### Stored records

— BEGIN —

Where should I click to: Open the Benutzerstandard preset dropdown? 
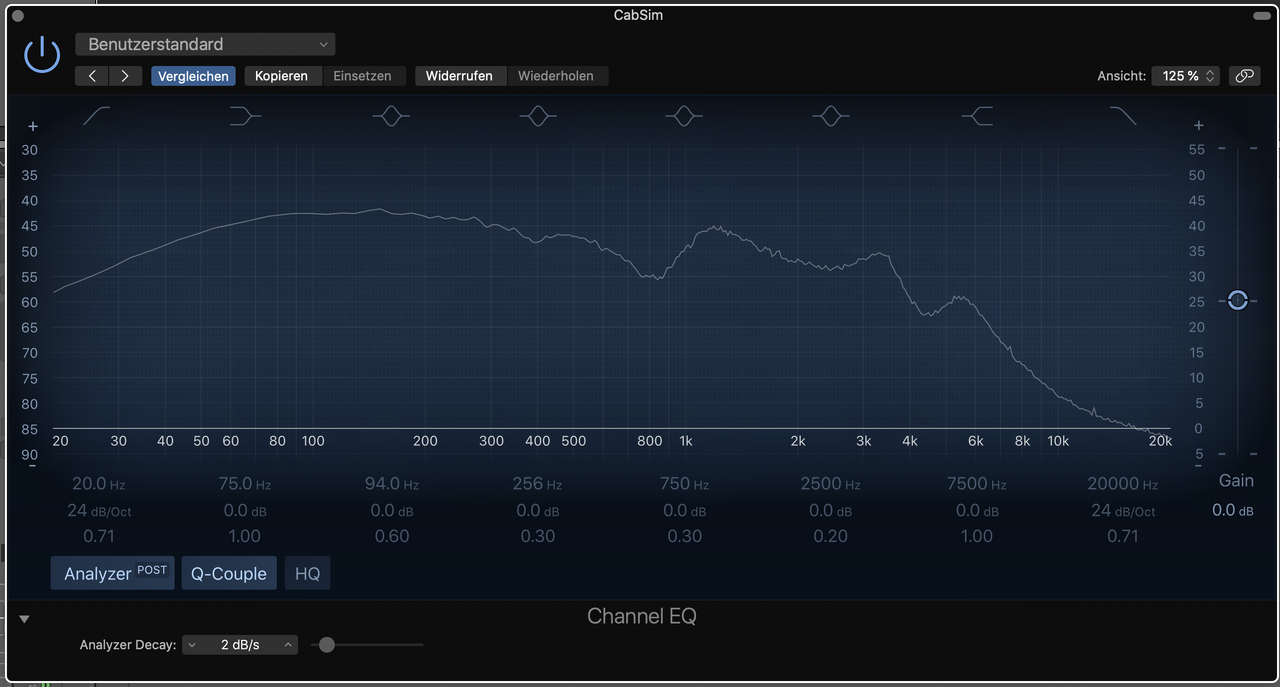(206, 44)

— END —
— BEGIN —

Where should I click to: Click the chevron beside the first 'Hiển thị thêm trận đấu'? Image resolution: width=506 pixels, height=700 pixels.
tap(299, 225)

— END —
— BEGIN —

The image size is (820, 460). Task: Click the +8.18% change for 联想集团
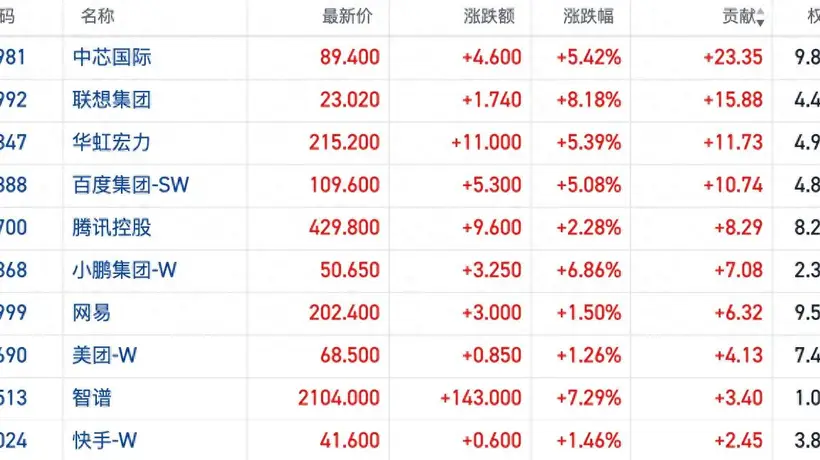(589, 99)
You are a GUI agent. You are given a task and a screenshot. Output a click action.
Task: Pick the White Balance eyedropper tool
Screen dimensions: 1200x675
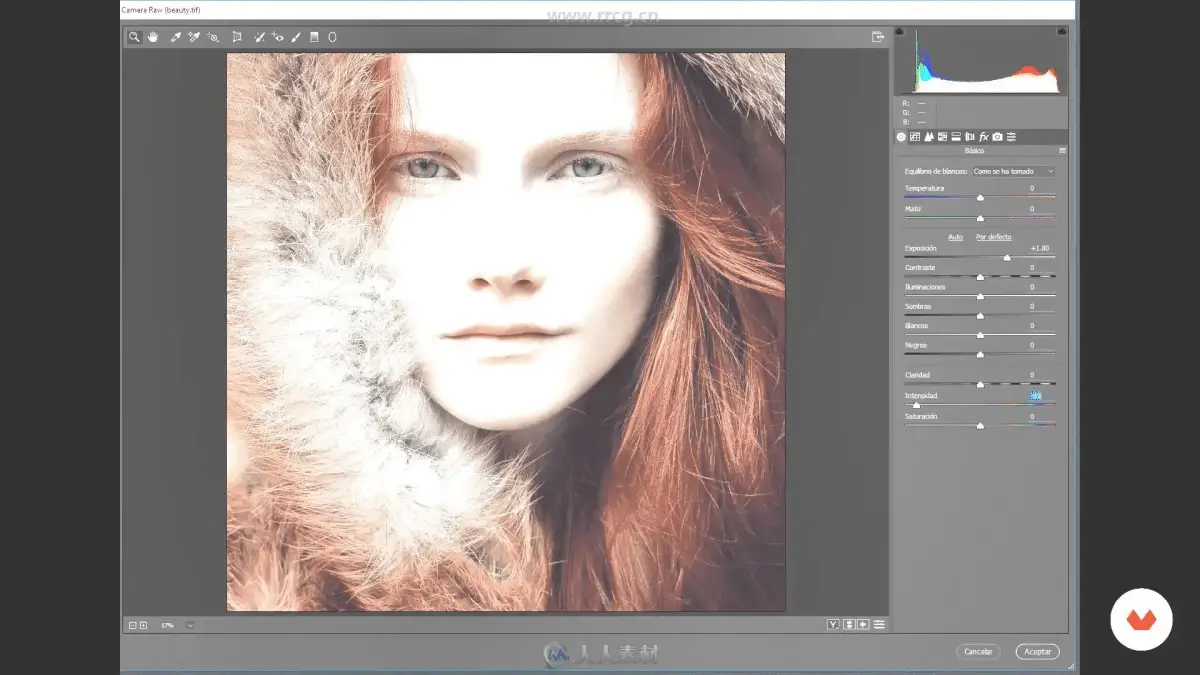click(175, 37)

— END —

Pick out each line of the listing above that contains the word "Where" and copy those lines in full.

Where should I click to: Open the Benutzerstandard preset dropdown? 
Where should I click to: Click the chevron beside the first 'Hiển thị thêm trận đấu'? Image resolution: width=506 pixels, height=700 pixels.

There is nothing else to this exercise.